Leveraging linked reads for single-sample somatic variant calling

Charlotte Darby, Ben Langmead, Michael Schatz, Computer Science, Johns Hopkins University

Poster

In contrast to germline (inherited) variants, DNA mutations occurring during development are only present in some cells of the developed individual. A healthy human is thought to harbor many benign “somatic mutations” throughout their body, but certain additional ones can be disease-causing. Somatic mutations have been implicated in autism, rare diseases, including those where the skin has a visible “mosaic” pattern, and many forms of cancer.
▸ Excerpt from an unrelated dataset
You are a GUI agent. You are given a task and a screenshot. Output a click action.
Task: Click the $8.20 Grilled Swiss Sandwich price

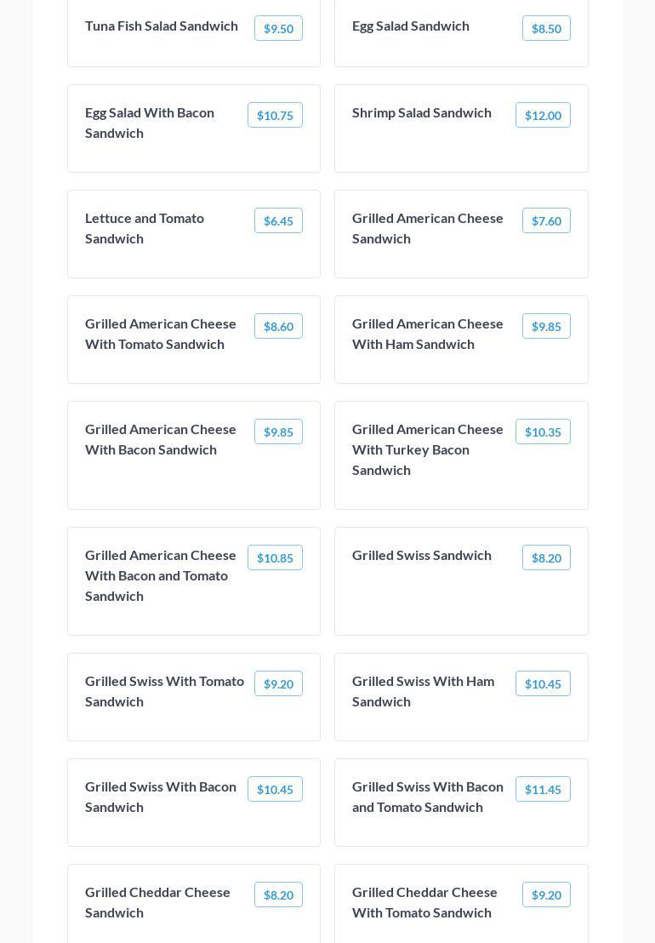tap(546, 557)
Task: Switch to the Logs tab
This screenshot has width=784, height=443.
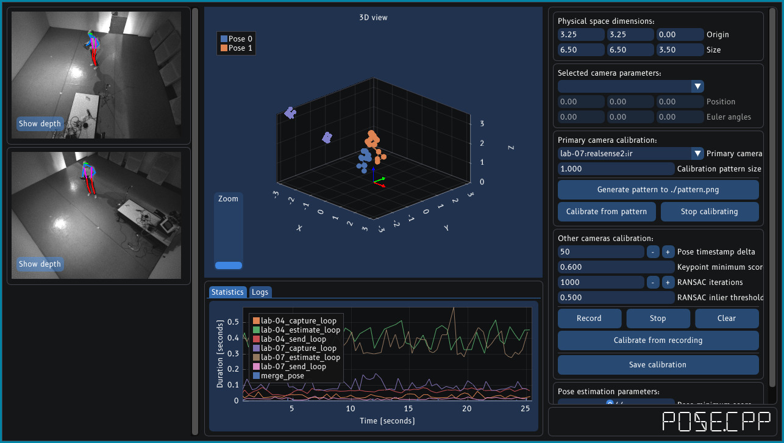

Short-read sequencing of paired (affected/normal) samples or a pedigree is currently used to identify somatic variants based on statistical analysis of the variants seen or not seen in the normal tissue or in the parents of an individual. While effective, these data are not always available. Instead, we use “linked reads” from the company 10X Genomics, where each linked read is a group of short reads sequenced from the same original long DNA molecule. This technology allows individual short reads at a genomic position to be grouped into those from the maternal and those from the paternal genome, enriching the simple counts of reads with each base.

We use decision-tree-based feature classification to prioritize candidate somatic mutations for further study. We apply the method to simulated 10X Genomics data as well as real data with simulated somatic mutations, which suggests that features based on linked read quality and individual-read haplotypes enable the model to substantially outperform the same model used on short reads alone.